### Exercise instructions
In the data below, find the line containing "Switch to the YTD tab", then set down that line and every later line up to and including the line containing "You are a computer-use agent. The width", exactly.

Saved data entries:

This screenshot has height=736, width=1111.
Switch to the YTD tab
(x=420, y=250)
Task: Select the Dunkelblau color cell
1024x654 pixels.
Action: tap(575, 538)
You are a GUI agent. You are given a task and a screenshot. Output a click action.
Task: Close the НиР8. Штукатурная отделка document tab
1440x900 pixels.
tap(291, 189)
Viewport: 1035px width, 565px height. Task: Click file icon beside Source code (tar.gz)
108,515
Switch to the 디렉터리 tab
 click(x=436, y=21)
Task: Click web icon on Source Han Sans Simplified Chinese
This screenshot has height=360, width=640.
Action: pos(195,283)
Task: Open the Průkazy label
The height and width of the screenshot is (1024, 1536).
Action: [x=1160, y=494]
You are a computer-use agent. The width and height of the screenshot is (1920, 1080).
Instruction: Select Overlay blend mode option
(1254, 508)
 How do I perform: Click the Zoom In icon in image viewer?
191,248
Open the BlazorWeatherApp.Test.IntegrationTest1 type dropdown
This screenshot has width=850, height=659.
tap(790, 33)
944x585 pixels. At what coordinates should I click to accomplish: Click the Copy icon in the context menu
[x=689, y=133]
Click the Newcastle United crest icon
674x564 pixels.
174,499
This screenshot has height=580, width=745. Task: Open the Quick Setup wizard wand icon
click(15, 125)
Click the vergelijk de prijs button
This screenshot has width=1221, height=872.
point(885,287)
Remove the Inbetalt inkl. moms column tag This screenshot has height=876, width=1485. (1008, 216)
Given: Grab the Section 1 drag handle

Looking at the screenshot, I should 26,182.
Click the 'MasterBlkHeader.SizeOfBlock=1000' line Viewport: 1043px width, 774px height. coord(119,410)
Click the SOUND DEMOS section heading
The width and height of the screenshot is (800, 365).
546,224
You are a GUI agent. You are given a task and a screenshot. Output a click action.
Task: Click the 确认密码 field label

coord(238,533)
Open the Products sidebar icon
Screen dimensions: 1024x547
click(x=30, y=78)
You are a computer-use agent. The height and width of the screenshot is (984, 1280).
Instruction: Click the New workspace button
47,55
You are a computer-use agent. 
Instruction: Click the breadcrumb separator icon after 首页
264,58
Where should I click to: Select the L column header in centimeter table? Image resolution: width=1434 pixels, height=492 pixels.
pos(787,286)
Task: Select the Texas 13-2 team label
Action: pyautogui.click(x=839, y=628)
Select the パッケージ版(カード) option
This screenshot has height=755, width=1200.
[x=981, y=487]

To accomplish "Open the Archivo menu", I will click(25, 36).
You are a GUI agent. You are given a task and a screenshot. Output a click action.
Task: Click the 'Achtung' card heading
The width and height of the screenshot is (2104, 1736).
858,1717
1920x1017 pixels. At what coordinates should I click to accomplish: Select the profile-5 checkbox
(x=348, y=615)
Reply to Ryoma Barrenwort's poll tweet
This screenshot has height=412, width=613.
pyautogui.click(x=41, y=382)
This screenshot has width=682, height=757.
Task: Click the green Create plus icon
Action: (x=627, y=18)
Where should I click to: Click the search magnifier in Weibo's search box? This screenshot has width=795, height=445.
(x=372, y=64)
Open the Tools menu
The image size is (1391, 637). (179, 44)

### Result
Switch to the YTD tab
(x=420, y=250)
Task: Select the Dunkelblau color cell
1024x654 pixels.
Action: tap(575, 538)
You are a GUI agent. You are given a task and a screenshot. Output a click action.
Task: Close the НиР8. Штукатурная отделка document tab
1440x900 pixels.
tap(291, 189)
Viewport: 1035px width, 565px height. Task: Click file icon beside Source code (tar.gz)
108,515
Switch to the 디렉터리 tab
 click(x=436, y=21)
Task: Click web icon on Source Han Sans Simplified Chinese
This screenshot has height=360, width=640.
Action: pos(195,283)
Task: Open the Průkazy label
The height and width of the screenshot is (1024, 1536).
Action: [x=1160, y=494]
You are a computer-use agent. The width and height of the screenshot is (1920, 1080).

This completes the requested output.